───── Extracted information ─────

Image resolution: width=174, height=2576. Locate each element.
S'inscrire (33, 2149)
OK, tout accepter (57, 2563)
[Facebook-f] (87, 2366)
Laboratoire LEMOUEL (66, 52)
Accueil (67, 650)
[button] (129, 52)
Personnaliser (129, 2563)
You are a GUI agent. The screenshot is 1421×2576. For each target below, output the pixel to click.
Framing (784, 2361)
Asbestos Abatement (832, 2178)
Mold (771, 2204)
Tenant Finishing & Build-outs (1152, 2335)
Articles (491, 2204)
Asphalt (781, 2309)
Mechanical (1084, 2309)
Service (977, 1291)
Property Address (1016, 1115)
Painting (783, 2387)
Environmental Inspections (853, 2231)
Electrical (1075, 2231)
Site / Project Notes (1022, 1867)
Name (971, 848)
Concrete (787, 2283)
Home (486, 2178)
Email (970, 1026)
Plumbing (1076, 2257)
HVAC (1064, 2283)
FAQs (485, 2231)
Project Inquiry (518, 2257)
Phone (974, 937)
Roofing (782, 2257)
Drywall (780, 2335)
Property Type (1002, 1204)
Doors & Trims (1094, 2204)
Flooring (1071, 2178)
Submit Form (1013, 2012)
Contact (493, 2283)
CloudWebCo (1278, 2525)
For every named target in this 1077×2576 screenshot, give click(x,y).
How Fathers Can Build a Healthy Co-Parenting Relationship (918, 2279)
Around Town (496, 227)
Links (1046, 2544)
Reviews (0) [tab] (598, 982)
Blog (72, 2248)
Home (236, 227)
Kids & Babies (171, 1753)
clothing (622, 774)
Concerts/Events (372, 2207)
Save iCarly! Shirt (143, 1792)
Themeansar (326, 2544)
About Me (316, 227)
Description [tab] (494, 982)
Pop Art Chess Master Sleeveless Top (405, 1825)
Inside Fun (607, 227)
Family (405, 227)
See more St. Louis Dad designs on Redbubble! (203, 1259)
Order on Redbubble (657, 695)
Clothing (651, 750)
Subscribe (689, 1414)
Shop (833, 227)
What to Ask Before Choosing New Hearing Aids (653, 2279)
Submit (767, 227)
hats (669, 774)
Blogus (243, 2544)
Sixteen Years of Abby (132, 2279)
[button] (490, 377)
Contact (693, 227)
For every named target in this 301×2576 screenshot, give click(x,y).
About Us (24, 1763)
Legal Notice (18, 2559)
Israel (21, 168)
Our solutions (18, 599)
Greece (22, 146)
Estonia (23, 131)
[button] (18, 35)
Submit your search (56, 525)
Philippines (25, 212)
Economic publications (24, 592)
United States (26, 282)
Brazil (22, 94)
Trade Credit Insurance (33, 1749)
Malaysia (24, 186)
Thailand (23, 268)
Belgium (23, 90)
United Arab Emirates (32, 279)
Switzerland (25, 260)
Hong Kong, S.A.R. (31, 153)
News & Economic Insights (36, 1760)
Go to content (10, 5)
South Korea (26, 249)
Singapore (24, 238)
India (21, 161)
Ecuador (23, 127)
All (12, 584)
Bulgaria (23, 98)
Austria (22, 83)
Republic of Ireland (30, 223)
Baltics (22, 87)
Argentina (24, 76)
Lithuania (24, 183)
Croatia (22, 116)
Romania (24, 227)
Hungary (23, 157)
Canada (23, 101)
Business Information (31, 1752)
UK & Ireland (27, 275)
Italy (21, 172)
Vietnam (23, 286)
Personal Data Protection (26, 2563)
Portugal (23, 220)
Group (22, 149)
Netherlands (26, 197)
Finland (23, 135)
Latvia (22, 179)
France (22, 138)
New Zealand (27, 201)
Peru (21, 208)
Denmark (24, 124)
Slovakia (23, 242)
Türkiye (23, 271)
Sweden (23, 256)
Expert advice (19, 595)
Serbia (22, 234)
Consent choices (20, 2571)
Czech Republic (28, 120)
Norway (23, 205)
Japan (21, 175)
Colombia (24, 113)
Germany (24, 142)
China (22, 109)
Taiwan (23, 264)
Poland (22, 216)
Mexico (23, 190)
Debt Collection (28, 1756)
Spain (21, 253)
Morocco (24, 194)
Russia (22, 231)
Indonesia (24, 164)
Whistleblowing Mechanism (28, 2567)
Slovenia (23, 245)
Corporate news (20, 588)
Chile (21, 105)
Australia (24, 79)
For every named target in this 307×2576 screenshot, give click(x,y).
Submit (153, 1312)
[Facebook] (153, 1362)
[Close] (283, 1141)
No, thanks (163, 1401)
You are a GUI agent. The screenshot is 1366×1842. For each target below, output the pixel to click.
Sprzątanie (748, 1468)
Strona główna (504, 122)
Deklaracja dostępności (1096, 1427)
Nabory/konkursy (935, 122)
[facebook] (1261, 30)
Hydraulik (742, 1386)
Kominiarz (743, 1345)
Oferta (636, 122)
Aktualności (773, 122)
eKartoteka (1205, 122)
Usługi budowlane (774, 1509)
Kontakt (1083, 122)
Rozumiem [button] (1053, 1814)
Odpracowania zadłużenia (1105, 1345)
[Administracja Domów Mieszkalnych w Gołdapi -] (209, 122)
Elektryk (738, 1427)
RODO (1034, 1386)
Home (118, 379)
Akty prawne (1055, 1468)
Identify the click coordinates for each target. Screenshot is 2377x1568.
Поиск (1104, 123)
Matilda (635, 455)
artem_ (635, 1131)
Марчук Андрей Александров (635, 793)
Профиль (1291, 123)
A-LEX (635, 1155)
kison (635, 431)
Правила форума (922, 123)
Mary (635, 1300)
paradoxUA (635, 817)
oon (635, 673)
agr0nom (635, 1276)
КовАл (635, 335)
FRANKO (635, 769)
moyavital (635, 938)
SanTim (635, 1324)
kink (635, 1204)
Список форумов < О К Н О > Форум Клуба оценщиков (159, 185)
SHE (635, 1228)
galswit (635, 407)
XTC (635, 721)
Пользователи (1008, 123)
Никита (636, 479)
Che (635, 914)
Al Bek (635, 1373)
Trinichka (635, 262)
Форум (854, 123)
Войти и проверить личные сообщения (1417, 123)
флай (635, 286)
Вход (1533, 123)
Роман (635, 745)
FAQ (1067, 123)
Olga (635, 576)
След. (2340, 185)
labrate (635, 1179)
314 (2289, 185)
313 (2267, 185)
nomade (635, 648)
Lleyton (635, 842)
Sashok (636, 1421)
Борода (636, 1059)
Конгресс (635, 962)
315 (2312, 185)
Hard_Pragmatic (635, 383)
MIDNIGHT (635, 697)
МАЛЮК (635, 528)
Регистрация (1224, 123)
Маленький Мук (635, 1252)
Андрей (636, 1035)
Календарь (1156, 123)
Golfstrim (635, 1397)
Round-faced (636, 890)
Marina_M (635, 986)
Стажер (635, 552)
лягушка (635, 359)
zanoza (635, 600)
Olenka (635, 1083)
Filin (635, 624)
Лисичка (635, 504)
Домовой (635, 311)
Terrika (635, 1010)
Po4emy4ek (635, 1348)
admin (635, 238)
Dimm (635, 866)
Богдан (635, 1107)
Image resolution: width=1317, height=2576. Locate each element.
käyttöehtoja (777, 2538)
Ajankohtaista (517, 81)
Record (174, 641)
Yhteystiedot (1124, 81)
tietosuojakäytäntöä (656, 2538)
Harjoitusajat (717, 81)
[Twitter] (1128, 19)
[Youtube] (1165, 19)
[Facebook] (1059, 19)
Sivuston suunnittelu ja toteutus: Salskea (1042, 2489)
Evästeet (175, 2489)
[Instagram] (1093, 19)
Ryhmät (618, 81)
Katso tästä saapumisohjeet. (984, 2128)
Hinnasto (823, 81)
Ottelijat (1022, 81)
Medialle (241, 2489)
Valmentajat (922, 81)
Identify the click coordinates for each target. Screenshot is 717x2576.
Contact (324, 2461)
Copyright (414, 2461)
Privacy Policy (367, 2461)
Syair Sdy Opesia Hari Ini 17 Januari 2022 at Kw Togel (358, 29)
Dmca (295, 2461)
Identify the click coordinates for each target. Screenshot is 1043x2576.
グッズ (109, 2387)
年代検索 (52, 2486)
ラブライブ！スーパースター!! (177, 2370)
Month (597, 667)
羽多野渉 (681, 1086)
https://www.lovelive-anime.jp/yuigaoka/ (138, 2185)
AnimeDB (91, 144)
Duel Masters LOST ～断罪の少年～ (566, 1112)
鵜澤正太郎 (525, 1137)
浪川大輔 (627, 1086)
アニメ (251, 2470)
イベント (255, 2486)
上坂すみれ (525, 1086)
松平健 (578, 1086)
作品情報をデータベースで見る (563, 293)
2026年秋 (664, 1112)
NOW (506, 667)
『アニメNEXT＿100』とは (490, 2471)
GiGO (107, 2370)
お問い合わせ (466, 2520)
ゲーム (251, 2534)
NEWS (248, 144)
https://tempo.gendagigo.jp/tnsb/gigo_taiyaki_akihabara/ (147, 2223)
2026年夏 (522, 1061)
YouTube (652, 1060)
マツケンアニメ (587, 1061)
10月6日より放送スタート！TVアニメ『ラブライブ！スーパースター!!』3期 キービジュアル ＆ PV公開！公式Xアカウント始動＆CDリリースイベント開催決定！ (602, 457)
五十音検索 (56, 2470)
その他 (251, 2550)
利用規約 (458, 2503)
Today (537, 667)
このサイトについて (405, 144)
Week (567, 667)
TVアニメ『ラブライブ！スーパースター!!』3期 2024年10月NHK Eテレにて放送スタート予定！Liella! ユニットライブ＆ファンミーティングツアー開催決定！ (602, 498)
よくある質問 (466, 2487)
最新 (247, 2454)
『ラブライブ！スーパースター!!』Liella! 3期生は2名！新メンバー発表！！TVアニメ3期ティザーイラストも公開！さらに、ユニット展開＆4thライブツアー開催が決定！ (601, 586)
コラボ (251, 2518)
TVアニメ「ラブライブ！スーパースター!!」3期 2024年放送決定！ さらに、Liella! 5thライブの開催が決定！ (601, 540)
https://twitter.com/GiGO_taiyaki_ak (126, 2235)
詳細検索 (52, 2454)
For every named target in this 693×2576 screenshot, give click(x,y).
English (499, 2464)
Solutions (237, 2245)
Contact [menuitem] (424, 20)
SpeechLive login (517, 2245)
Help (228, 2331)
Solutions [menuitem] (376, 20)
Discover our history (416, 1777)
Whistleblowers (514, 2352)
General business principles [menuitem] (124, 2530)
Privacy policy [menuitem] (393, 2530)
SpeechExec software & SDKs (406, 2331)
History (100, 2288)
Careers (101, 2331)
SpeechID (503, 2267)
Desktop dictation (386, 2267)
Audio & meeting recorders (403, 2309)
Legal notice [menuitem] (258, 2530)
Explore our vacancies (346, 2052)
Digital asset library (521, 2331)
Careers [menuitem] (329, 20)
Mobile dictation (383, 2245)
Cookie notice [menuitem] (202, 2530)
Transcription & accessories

─────

What to work on: Reproduce only the lines above spanning from the line containing "How Fathers Can" through the line containing "Philippines (25, 212)", word for word.

Completed task:
How Fathers Can Build a Healthy Co-Parenting Relationship (918, 2279)
Around Town (496, 227)
Links (1046, 2544)
Reviews (0) [tab] (598, 982)
Blog (72, 2248)
Home (236, 227)
Kids & Babies (171, 1753)
clothing (622, 774)
Concerts/Events (372, 2207)
Save iCarly! Shirt (143, 1792)
Themeansar (326, 2544)
About Me (316, 227)
Description [tab] (494, 982)
Pop Art Chess Master Sleeveless Top (405, 1825)
Inside Fun (607, 227)
Family (405, 227)
See more St. Louis Dad designs on Redbubble! (203, 1259)
Order on Redbubble (657, 695)
Clothing (651, 750)
Subscribe (689, 1414)
Shop (833, 227)
What to Ask Before Choosing New Hearing Aids (653, 2279)
Submit (767, 227)
hats (669, 774)
Blogus (243, 2544)
Sixteen Years of Abby (132, 2279)
[button] (490, 377)
Contact (693, 227)
For every named target in this 301×2576 screenshot, give click(x,y).
About Us (24, 1763)
Legal Notice (18, 2559)
Israel (21, 168)
Our solutions (18, 599)
Greece (22, 146)
Estonia (23, 131)
[button] (18, 35)
Submit your search (56, 525)
Philippines (25, 212)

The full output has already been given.